Stated problem |
Rewrite the lines from the one containing "View the denim" through the one containing "Action: [298, 258]", inclusive, changing "thumbnail" to "preview" and leaving everything else as it is.

Given data |

>>>>>

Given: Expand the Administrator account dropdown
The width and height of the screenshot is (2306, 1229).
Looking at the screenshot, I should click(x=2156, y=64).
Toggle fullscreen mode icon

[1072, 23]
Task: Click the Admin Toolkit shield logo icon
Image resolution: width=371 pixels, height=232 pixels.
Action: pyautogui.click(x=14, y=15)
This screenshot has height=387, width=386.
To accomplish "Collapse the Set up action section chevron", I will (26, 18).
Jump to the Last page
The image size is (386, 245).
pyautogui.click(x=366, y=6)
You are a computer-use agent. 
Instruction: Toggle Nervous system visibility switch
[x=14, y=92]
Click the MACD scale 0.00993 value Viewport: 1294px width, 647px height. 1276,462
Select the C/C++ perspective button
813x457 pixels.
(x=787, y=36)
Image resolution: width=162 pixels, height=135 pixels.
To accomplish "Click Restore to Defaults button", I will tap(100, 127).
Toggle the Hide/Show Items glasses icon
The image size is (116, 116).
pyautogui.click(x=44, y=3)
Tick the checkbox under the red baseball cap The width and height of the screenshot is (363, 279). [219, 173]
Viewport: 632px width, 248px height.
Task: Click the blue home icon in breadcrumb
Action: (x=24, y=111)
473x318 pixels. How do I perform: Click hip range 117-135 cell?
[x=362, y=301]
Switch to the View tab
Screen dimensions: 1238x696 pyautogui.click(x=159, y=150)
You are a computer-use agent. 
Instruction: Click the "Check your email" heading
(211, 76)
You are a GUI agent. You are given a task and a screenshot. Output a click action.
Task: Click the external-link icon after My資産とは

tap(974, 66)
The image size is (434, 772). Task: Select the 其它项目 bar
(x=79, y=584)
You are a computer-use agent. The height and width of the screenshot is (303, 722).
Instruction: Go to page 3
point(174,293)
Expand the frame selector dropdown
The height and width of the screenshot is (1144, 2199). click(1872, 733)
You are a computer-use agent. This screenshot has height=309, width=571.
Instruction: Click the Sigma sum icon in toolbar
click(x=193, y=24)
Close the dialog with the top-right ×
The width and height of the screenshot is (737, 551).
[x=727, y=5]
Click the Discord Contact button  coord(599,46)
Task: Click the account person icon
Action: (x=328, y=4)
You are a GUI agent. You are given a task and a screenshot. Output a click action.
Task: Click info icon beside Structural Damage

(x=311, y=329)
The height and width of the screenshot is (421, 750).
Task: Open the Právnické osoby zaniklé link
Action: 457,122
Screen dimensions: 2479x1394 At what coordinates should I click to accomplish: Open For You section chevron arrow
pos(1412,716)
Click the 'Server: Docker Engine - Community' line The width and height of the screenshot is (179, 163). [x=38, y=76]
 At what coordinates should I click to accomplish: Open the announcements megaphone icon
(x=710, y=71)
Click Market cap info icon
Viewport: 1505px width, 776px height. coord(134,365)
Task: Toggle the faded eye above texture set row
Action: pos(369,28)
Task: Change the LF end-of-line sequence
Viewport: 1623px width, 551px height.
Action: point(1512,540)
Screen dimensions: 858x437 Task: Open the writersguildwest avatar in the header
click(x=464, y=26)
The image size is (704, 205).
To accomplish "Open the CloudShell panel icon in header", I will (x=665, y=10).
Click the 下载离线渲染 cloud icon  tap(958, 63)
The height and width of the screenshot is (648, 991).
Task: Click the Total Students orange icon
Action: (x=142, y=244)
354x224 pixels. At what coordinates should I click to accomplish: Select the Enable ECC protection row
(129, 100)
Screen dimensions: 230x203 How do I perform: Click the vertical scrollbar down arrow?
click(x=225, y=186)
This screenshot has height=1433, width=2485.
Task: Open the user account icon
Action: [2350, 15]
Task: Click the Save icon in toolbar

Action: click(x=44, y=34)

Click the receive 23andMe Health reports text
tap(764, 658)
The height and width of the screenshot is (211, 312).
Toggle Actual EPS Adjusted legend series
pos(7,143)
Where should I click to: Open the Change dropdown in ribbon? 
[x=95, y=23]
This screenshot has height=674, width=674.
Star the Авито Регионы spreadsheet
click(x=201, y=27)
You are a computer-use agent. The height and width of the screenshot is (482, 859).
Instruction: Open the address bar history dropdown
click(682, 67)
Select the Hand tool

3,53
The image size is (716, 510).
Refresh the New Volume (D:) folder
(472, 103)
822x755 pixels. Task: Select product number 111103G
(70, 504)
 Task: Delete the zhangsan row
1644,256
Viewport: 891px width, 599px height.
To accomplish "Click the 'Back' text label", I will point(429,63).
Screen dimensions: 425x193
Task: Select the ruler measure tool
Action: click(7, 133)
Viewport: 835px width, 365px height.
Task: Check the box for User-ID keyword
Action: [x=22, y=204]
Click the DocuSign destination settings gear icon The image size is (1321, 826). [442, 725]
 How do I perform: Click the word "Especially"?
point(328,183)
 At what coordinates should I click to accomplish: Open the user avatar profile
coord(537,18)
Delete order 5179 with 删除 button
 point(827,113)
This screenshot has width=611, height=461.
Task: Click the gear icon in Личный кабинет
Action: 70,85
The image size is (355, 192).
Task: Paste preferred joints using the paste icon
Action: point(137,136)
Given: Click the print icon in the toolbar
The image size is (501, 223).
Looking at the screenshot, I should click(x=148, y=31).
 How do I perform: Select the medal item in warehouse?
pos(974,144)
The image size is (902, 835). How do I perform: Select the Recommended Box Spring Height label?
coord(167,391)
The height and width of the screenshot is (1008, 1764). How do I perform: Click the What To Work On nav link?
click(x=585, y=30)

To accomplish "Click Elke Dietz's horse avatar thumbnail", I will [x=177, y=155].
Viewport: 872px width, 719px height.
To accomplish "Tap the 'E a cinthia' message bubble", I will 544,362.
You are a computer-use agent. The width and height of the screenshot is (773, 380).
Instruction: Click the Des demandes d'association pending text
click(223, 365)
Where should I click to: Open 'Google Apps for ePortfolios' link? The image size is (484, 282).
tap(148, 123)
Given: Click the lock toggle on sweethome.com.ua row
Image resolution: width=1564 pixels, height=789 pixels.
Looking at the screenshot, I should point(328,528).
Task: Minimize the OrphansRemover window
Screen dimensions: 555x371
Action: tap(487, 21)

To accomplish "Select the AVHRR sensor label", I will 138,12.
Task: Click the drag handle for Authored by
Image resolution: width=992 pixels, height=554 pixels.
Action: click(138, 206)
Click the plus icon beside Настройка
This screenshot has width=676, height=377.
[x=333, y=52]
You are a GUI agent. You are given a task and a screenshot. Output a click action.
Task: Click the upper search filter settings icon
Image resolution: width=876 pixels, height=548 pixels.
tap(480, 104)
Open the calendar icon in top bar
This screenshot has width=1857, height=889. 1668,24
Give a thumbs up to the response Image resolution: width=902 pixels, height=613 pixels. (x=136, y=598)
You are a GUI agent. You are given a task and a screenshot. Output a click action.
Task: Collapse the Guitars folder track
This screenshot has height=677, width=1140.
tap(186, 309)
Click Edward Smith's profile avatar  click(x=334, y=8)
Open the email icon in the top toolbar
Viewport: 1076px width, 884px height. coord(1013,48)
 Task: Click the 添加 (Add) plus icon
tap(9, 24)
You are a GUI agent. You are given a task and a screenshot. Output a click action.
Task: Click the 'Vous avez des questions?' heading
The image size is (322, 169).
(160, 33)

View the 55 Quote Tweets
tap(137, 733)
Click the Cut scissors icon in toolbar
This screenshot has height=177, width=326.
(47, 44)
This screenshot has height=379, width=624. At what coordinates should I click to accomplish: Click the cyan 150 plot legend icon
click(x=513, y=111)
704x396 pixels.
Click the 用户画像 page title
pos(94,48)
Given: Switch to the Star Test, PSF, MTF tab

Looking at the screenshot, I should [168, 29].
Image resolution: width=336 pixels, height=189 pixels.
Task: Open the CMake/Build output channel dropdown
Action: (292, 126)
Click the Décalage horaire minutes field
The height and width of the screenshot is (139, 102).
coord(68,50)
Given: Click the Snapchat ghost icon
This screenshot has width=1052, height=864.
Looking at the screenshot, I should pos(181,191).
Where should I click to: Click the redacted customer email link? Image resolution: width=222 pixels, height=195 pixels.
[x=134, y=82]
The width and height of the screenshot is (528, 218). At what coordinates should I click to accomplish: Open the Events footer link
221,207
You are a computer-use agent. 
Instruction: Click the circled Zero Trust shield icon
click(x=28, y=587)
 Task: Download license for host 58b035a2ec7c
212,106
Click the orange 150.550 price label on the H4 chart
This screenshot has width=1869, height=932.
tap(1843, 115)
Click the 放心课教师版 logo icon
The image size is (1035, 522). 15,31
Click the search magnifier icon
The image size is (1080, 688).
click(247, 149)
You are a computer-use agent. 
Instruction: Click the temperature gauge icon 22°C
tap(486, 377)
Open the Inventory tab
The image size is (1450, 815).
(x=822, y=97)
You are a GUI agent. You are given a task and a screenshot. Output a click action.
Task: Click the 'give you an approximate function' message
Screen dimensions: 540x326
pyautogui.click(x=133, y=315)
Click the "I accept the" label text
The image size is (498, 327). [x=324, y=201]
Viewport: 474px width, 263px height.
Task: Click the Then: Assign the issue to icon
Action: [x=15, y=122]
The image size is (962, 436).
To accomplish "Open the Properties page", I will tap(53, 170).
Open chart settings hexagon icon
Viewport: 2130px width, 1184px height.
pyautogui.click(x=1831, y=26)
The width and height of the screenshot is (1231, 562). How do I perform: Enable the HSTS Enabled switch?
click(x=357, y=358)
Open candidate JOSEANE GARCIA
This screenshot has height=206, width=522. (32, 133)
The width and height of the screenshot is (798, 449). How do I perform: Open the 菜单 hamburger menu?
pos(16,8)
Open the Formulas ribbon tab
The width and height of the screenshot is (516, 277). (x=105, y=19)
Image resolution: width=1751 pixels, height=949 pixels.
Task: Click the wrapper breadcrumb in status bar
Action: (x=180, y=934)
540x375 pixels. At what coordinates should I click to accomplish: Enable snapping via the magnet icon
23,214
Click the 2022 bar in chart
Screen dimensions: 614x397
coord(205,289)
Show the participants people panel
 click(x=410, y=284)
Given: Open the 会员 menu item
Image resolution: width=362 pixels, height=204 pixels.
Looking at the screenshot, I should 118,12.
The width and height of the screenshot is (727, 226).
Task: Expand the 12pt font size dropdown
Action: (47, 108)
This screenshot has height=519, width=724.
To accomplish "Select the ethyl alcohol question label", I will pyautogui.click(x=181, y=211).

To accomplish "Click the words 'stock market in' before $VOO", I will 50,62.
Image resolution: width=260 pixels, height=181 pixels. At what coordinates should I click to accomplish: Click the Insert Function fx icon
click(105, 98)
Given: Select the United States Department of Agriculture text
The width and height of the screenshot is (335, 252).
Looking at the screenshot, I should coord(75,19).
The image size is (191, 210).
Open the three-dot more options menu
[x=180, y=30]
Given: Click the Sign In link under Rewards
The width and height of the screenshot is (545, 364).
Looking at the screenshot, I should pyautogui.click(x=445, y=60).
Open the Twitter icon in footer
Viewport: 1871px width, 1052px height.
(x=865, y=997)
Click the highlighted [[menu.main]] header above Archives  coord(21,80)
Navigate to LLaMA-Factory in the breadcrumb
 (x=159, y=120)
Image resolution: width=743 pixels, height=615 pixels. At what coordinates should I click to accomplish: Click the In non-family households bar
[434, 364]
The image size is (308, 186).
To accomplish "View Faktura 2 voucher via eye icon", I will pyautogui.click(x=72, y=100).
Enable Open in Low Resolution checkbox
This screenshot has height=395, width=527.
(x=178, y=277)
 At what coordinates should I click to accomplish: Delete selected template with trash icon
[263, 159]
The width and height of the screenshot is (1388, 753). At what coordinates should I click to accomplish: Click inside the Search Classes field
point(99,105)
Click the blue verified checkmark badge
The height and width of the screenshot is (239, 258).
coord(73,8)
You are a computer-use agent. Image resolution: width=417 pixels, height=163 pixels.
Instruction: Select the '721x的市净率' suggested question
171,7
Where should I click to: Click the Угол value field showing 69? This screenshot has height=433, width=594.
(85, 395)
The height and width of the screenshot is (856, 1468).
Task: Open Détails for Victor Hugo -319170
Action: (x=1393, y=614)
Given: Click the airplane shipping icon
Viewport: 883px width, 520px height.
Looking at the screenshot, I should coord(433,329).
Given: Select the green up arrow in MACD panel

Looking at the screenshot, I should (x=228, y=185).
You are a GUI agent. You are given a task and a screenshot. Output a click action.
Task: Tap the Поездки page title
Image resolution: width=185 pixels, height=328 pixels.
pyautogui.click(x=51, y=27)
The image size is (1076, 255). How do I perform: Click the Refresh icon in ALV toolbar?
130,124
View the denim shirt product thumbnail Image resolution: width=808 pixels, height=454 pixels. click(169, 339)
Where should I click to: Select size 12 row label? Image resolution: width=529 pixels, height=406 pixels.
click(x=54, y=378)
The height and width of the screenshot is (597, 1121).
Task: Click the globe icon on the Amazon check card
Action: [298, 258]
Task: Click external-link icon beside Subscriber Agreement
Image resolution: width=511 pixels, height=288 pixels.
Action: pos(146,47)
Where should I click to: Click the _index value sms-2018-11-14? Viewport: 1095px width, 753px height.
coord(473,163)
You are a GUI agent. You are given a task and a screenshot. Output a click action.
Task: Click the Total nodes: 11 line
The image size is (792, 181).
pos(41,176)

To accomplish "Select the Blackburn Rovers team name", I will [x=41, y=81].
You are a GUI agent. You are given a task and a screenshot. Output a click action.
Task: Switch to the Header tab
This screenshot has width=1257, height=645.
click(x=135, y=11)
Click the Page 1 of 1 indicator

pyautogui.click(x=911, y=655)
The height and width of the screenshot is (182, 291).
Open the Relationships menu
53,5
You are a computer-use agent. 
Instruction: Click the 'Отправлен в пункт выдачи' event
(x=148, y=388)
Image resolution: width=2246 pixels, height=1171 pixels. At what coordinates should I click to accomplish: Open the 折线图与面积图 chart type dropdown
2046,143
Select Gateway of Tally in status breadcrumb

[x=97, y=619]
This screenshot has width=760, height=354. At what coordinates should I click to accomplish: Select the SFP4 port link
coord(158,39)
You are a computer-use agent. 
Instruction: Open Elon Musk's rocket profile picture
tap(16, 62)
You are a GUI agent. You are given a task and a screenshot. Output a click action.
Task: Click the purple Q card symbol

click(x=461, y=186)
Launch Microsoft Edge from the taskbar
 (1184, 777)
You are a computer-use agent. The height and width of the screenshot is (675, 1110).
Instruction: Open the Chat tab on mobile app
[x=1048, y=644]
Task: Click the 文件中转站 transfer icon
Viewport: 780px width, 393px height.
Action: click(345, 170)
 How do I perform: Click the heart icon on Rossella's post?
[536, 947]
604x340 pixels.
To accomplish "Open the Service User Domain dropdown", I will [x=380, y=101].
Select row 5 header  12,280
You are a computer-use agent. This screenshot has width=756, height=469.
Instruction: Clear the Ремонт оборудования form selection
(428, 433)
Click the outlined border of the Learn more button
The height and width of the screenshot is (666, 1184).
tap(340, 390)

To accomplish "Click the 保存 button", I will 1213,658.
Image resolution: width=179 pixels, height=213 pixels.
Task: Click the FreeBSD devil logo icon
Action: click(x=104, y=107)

<<<<<

Reply to the task |
View the denim shirt product preview Image resolution: width=808 pixels, height=454 pixels. click(169, 339)
Where should I click to: Select size 12 row label? Image resolution: width=529 pixels, height=406 pixels.
click(x=54, y=378)
The height and width of the screenshot is (597, 1121).
Task: Click the globe icon on the Amazon check card
Action: [298, 258]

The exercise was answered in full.